Felsefi sistemi, Karanlık ya da Karanlık olarak bilinen Efes’in önceki filozof Heraclitus’un görüşleriyle tezat oluşturuyordu. Abdera’dan DEMOCRITIS eski bir Yunan filozofu, ansiklopedik bilim adamı, Leucippus öğrencisidir. Batı’daki ilk tarihsel felsefi ve bilimsel atomizmin kurucusu. Mısır, Babil, İran, Arabistan, Etiyopya, Hindistan’a gitti.
Demokritus’un 70 eserinin isimleriyle bilinir, bunların çok sayıda parçası korunur. Demokritos’un felsefi fikirlerin gelişimine katkısı çok büyüktür, ancak en önemlisi elbette atom doktrindir. Çokluk ve çoğulluk fikrini, antik çağlar için geleneksel olan ilkinin fikrine soktu ve duyular yardımıyla doğrudan hissedilemeyen bu son derece küçük malzeme parçacıkları olarak ilan etti.

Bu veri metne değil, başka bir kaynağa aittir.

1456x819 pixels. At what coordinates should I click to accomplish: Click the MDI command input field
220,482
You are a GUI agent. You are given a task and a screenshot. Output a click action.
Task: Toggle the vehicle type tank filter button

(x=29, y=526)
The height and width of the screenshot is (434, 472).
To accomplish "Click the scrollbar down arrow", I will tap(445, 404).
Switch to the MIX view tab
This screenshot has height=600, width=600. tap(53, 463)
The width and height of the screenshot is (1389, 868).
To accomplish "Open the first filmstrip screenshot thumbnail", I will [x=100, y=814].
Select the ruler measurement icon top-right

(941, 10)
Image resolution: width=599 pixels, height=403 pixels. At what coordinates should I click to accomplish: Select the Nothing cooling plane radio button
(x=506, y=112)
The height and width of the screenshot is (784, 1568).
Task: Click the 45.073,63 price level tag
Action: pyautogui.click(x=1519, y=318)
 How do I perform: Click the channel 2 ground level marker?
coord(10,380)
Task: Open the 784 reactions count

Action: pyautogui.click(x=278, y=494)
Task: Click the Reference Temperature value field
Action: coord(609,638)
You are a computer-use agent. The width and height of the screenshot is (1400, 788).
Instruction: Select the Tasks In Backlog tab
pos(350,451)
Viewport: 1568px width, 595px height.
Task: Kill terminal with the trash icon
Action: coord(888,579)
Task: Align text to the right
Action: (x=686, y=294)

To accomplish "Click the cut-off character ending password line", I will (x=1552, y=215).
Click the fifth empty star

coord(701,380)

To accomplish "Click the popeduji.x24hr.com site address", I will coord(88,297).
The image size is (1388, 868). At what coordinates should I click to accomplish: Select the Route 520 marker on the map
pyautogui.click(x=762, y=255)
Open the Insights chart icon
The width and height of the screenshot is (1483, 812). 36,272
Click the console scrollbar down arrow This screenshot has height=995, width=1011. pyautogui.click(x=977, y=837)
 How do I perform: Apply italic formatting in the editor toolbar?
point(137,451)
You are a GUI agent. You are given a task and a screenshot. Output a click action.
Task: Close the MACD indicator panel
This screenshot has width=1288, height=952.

Democritus, bu en küçük başlangıca kadar, belirli bir aşamada zaten imkansız hale gelen bir tür bölünme sınırı belirler. Atomos parçacığının adı nereden geliyor – bölünemez. Duyu organları tarafından algılanmayan ve başlangıçtaki Democritus’un bir bölümünün o zamanın bilim ve felsefesinin bir takım sorunlarını ve bedenselliğini ve bedenselliğini ve bedenselliğini, malzeme ve ayrıca biliş sürecinin özünü açıklar.
Demokritos’a göre atomların yokluğu, atomların kaotik hareketinin hangi ve hangi zamanda gerçekleştirildiği boşluk, sonsuz boşluktur. Atomlar bölünemez, nitelikleri yoktur, boyut, şekil, şekil ve ağırlık, yer ve düzende farklılık gösterir, boş alanda ve sürekli hareket halindedir. Bağlantıları ve ayrılıkları sayesinde dünyalar ve şeyler ortaya çıkıyor ve yok oluyor. Demokritos’taki zamanın bir başlangıcı yoktur, her şey belirsiz ve anlaşılmaz bir zorunlulukla başarılır ve bir kişi için aslında şansla aynıdır.
Olguların nedenlerinin kavranması, gerçek felsefi bilginin anlamıdır. Demokritos’a göre, “İran kralı olmaktan ziyade bir nedensel açıklama bulmak” tercih edilir. Ruh – ateş elementinin somutlaşmış hali – bedene dağılmış özel minik yuvarlak ve pürüzsüz atomlardan oluşur. Demokritos ilk olarak mekan ve insan vücudunun organizasyonu arasında bir benzetme “mikrokozmos” terimini kullandı. Tanrılar ateşli atomların bileşikleri şeklinde bulunur ve ölümsüz olmadan insanlardan daha uzun yaşarlar.
Düşünce organı sadece beyindir. Duygular, olaylardan kaynaklanan “imgelerin” ruhuna nüfuz etmesinden kaynaklanır. Demokritos’a göre, küçük, görünmez parçacıklar, insanların boşluğu gördükleri ve geçtikleri nesnelerden ayrılır, gözün retinasına bir baskı şeklinde düşer ve daha sonra zihin çalışması başlar. En yüksek fayda, arzuları azaltmak ve yaşam tarzını denetlemekle elde edilen mutluluktur.
Görünüşe göre Demokritos, eğitim ve rasyonel olarak açıklanamayan ilham gerektiren sanat içeren uygulamalı sanatlar arasında ilk ayrım yapan kişiydi. Demokritos’un atom kavramı felsefi ve bilimsel düşünce tarihi üzerinde büyük bir etkiye sahipti ve bu da “atomu” maddi bedenlerin varlığını, hareketini, doğumunu ve ölümünü açıklamak için bir tür prensip haline getirdi.